Mass Upgrade Infrastructure SOP

Every once in a while, we need to apply mass upgrades to our servers for various security and other upgrades.

Contact Information

Owner

Fedora Infrastructure Team

Contact

#fedora-admin, sysadmin-main, infrastructure@lists.fedoraproject.org, #fedora-noc

Location

All over the world.

Servers

all

Purpose

Apply kernel/other upgrades to all of our servers

Preparation

Mass updates are usually applied every few months or sooner if there’s some critical bugs fixed. Mass updates are done outside of freeze windows to avoid causing any problems for Fedora releases.

The following items are all done before the actual mass update:

  • Plan a outage window or windows outside of a freeze.

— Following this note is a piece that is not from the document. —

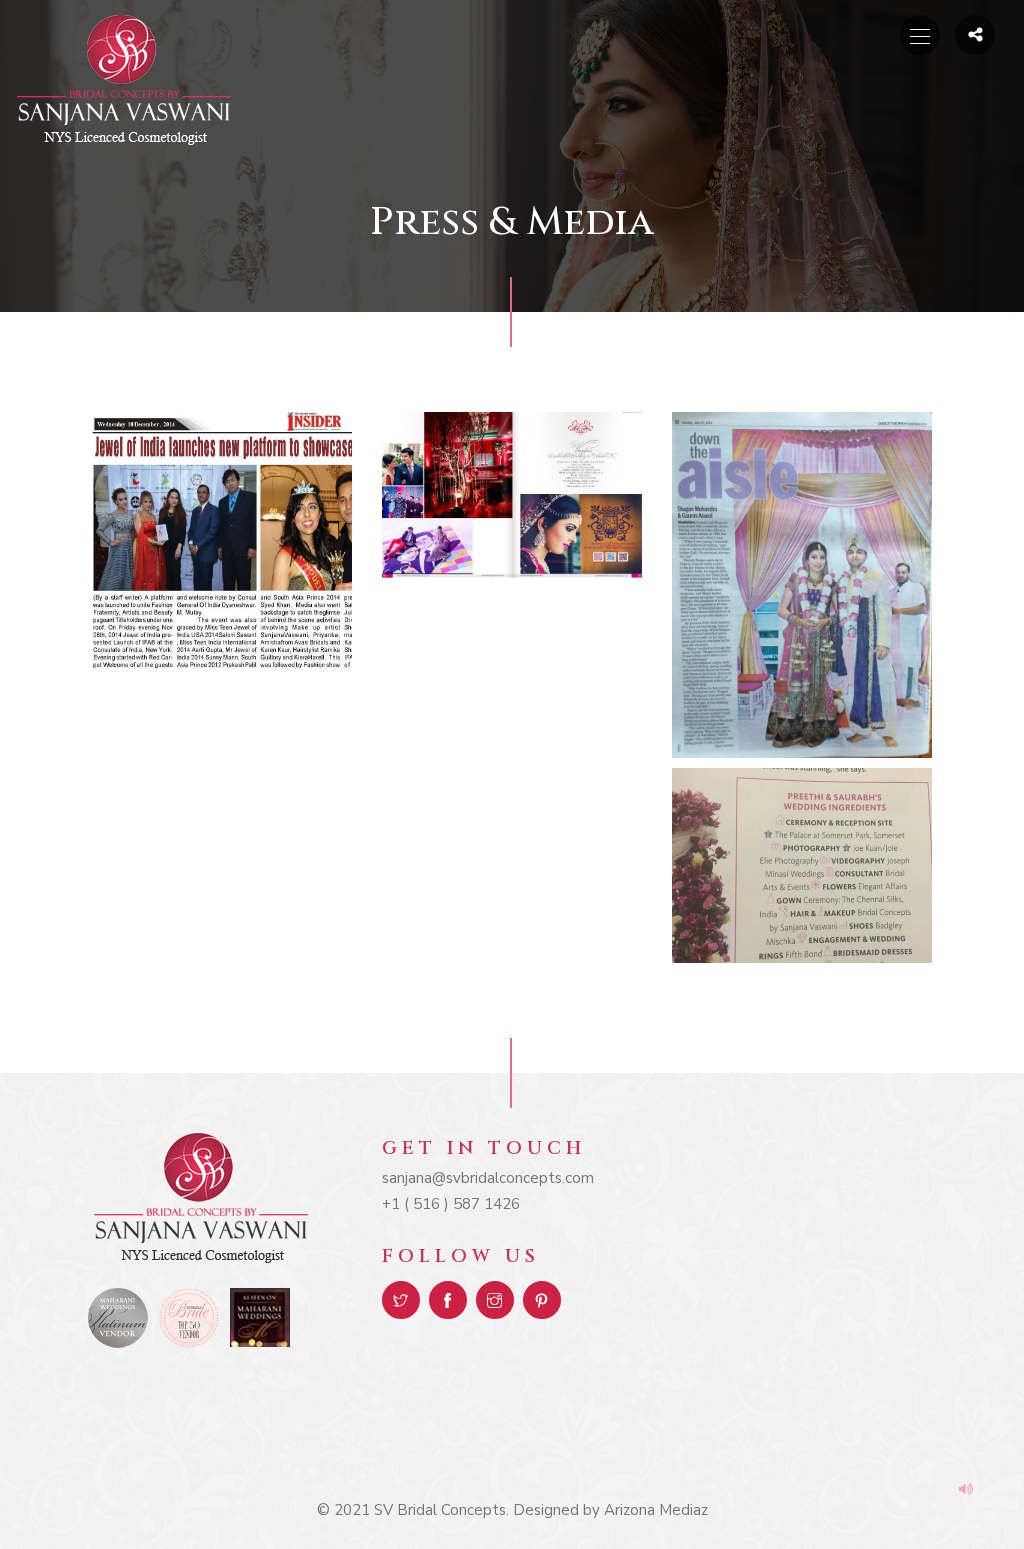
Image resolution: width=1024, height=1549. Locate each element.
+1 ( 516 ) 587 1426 (451, 1204)
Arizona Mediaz (656, 1510)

  • File a outage ticket in the fedora-infrastructure tracker, using the outage template. This should describe the exact time/date and what is included.

  • Get the outage ticket reviewed by someone else to confirm there’s no mistakes in it.

  • Sent outage announcement to infrastructure and devel-announce lists (for outages that affect contributors only) or infrastructure, devel-announce and announce (for outages that affect all users).

  • Add a 'planned' outage to fedorastatus. This will show the planned outage there for higher visibility.

  • Setup a hackmd or other shared document that lists all the virthosts and bare metal hosts that need rebooting and organize it per day. This is used to track what admin is handling what server(s).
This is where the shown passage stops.